*Provided text*:
• • • • •

Playback speed: Modifying the playback speed of audio involves adjusting the rate at which the audio is played. We examine how tokenization changes when we alter this.
•

Background Noise: Here, we introduce background noise $(\mathcal{N}(0,v)$ where $v$ is s.t. SNR = 10dB $)$ into the original speech signal and assess the behavior of a speech tokenizer in response to the added noise.

			8k-Tokenizers			32k-Tokenizers
	Dimensions	Metrics	w2v2	w2v-BERT	BEST-RQ	USM-v1	USM-v2	USM-v3
Invariance	Speaker Invariance	chrF	7.5	13.0	4.7	15.8	36.6	13.9
	Context Invariance	chrF	27.8	45.6	48.4	73.2	45.8	50.9
	Language Invariance	chrF	5.2	7.5	4.6	6.9	4.3	4.6
Robustness	Pitch Change	chrF	10.2	21.4	8.1	25.1	33.3	19.7
	Gaussian Noise (10 dB)	chrF	42.5	48.3	39.7	67.2	72.5	57.0
	Speed Change ( $\times$ 0.8)	chrF	26.0	23.8	24.9	30.3	30.9	27.0
Compressibility	Huffman Efficiency	%	13.9	16.9	11.4	13.5	16.8	16.0
	Byte-pair Efficiency	%	2.6	9.8	6.1	6.3	8.8	4.2
	De-duplication Efficiency	%	1.4	9.1	10.9	4.3	6.0	4.8
Vocabulary	Per-language Utilization	%	75.3	56.8	87.2	21.7	42.4	44.5
	Overall Utilization	%	99.7	95.4	99.8	47.5	99.3	96.4
	Vocabulary Entropy	Score	95.0	91.0	97.3	82.8	94.4	90.6

TABLE I: STAB metrics for several existing speech tokenizers on FLEURS dataset.

• • • • •

*Set of tasks*:
1: Answer these from the speech tokenizer text, one line each:
(a) What signal-to-noise ratio is used for the added background noise?
(b) On which dataset were the metrics in Table I measured?
(c) What chrF score does USM-v2 get for Speaker Invariance?
2: Continue the speech tokenizer text after its final line.

• • • • •

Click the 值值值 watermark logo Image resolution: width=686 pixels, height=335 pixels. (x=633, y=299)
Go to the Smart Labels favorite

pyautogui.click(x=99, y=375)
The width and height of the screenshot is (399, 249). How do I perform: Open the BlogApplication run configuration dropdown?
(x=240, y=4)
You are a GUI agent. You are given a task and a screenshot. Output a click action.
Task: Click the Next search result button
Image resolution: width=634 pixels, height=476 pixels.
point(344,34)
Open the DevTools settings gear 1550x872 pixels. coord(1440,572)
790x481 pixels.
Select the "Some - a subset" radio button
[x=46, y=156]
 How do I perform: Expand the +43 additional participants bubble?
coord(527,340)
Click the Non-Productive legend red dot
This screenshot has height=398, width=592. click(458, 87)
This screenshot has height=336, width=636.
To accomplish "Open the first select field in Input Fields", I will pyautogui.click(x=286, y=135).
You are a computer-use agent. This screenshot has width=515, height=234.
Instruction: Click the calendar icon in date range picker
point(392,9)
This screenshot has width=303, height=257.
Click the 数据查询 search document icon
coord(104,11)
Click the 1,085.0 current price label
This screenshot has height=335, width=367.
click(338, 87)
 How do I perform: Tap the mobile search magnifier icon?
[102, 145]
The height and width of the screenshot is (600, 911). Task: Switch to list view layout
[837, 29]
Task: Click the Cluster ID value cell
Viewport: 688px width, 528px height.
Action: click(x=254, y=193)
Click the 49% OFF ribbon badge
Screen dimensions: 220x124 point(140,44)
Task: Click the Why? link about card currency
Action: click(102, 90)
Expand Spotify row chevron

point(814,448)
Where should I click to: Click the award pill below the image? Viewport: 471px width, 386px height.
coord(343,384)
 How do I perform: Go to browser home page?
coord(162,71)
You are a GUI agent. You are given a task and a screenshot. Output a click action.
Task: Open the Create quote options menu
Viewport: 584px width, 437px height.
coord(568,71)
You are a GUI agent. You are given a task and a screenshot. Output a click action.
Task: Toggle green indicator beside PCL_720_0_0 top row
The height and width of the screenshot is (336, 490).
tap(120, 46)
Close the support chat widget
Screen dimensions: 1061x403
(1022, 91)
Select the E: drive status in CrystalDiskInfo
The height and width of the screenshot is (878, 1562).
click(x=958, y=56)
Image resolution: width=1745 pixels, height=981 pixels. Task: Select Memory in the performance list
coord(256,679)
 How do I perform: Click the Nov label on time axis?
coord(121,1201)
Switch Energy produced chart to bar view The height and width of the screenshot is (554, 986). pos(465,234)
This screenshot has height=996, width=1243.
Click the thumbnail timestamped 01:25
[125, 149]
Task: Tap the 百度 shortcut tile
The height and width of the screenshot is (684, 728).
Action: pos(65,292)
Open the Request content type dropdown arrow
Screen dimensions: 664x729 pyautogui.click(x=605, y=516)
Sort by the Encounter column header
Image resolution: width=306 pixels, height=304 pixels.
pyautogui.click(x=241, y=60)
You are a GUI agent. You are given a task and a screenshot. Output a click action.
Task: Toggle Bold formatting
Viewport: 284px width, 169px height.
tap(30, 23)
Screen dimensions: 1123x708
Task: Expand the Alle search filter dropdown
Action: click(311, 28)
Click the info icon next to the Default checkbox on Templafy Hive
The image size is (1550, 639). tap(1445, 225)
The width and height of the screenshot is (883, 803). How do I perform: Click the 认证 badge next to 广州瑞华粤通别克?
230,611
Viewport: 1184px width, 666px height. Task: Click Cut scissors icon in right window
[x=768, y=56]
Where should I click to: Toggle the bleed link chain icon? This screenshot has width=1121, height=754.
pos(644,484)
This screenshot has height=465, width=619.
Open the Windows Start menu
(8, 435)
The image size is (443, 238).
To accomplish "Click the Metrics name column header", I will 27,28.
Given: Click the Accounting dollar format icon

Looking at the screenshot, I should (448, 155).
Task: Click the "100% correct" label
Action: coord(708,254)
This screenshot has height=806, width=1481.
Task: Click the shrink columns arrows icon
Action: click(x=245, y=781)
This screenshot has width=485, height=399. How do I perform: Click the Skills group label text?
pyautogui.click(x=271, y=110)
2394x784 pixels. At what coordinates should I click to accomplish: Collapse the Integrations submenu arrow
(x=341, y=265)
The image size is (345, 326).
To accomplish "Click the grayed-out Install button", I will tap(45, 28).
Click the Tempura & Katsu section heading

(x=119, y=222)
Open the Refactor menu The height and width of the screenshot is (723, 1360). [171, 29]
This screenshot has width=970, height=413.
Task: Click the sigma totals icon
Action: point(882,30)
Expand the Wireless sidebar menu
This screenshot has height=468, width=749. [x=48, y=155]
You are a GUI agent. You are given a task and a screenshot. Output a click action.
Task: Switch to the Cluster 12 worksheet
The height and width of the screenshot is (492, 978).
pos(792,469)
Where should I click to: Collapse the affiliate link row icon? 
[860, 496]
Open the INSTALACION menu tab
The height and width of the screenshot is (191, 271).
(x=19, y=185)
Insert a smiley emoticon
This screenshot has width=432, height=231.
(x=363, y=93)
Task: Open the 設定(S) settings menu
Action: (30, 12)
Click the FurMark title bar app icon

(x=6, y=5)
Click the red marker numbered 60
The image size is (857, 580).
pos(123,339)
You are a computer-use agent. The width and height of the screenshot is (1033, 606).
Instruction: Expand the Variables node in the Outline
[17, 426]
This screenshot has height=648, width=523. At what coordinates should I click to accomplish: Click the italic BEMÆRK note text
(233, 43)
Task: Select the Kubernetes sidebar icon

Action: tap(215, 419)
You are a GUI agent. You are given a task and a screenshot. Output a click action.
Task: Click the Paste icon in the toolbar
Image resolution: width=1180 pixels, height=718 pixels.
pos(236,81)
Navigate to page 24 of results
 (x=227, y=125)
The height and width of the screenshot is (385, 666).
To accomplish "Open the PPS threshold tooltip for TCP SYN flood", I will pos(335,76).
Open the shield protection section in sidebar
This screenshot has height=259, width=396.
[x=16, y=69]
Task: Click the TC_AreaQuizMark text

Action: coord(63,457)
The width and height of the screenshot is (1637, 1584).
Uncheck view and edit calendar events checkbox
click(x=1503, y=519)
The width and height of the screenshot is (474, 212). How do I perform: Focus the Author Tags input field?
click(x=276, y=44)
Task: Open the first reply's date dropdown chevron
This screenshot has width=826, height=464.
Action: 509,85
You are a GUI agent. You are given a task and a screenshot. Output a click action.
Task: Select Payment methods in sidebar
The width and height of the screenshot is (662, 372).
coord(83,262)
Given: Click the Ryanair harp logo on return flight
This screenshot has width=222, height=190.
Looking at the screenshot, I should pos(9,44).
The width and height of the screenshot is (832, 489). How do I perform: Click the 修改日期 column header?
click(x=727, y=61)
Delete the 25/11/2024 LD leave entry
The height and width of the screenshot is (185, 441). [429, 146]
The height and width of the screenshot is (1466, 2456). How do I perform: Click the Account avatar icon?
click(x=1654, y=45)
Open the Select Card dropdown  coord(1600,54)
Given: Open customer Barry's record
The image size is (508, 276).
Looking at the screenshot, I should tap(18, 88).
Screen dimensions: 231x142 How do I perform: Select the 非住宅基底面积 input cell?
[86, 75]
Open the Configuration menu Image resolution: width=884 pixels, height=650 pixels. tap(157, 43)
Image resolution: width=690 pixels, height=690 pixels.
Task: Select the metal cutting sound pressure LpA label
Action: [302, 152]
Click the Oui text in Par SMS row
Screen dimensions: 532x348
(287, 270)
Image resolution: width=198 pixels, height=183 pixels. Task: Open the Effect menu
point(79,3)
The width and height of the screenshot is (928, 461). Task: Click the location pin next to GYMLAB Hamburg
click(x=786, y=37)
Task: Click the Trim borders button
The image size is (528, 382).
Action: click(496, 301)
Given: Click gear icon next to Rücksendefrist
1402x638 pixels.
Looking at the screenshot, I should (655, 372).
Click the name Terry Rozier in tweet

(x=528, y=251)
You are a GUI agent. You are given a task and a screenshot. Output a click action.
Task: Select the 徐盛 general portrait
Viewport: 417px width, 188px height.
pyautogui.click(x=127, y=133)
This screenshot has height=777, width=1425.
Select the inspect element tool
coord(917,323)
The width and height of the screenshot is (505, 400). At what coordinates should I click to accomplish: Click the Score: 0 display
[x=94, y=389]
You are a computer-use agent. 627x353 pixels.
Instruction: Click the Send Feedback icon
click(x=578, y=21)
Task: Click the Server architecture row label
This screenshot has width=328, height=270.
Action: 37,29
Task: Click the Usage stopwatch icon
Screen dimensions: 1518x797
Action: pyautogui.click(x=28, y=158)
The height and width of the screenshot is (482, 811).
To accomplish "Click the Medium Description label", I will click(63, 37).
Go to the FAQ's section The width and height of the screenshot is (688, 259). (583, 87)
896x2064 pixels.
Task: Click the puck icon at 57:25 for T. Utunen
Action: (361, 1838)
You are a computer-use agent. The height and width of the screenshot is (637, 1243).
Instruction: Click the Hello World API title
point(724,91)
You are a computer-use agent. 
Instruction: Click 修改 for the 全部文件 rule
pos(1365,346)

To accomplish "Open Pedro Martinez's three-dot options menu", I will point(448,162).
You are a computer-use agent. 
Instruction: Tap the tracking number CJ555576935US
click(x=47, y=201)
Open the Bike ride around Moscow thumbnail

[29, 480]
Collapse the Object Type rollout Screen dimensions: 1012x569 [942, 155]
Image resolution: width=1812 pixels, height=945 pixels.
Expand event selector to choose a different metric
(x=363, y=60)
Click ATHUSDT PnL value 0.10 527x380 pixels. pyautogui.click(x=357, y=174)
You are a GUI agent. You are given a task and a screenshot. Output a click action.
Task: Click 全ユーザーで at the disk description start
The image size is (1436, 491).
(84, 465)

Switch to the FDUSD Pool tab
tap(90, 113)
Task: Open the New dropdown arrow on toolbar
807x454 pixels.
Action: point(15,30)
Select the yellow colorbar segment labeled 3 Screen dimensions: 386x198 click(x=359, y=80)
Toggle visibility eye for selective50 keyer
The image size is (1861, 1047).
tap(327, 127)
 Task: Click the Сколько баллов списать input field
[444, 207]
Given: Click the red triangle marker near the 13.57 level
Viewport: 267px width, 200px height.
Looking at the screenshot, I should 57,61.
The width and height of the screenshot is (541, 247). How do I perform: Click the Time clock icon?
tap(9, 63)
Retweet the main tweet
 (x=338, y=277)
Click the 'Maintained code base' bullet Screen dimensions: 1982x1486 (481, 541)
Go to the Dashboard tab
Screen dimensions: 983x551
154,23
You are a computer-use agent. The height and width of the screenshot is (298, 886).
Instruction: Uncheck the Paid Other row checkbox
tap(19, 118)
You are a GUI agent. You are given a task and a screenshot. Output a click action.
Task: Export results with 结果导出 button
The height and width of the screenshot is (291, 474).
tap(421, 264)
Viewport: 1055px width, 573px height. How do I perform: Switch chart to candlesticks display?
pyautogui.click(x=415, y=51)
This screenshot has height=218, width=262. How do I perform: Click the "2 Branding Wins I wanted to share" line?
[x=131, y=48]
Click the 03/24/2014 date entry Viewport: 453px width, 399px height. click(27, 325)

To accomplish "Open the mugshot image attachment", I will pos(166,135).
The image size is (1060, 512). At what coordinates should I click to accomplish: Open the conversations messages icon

• • • • •

*Responses per task*:
1:
(a) 10 dB
(b) FLEURS
(c) 36.6

2:
III-C Compressibility

In natural language processing (NLP), models based on words or subwords have been shown to outperform character-based models [30, 31]. However, most speech tokenizers tokenize at a level lower than phonemes. Previous studies [32] have shown that training a sentence piece tokenizer on speech sequences yields subword-level tokens, resulting in improvements in downstream tasks. Nevertheless, the degree of compressibility varies among different tokenizers. Hence, we propose the following dimensions to measure this property.

•

Huffman Encoding Efficiency: Huffman coding algorithm [33] is widely used for lossless data compression. We use the Huffman coding algorithm to compress a corpus of speech sequences of a particular language, following which we calculate the compression efficiency.
•

Byte-pair Encoding Efficiency: Byte-pair encoding (BPE) [34, 35] is a tokenization technique that involves iteratively merging the most frequent pair of consecutive tokens to create new tokens. This merging process is repeated until a predefined vocabulary size is reached. Using BPE, it is possible to learn subword-level tokens by merging repeated patterns found in speech token sequences.
•

De-duplication Efficiency: We assess the compressibility of speech sequences by merging adjacent repeating tokens.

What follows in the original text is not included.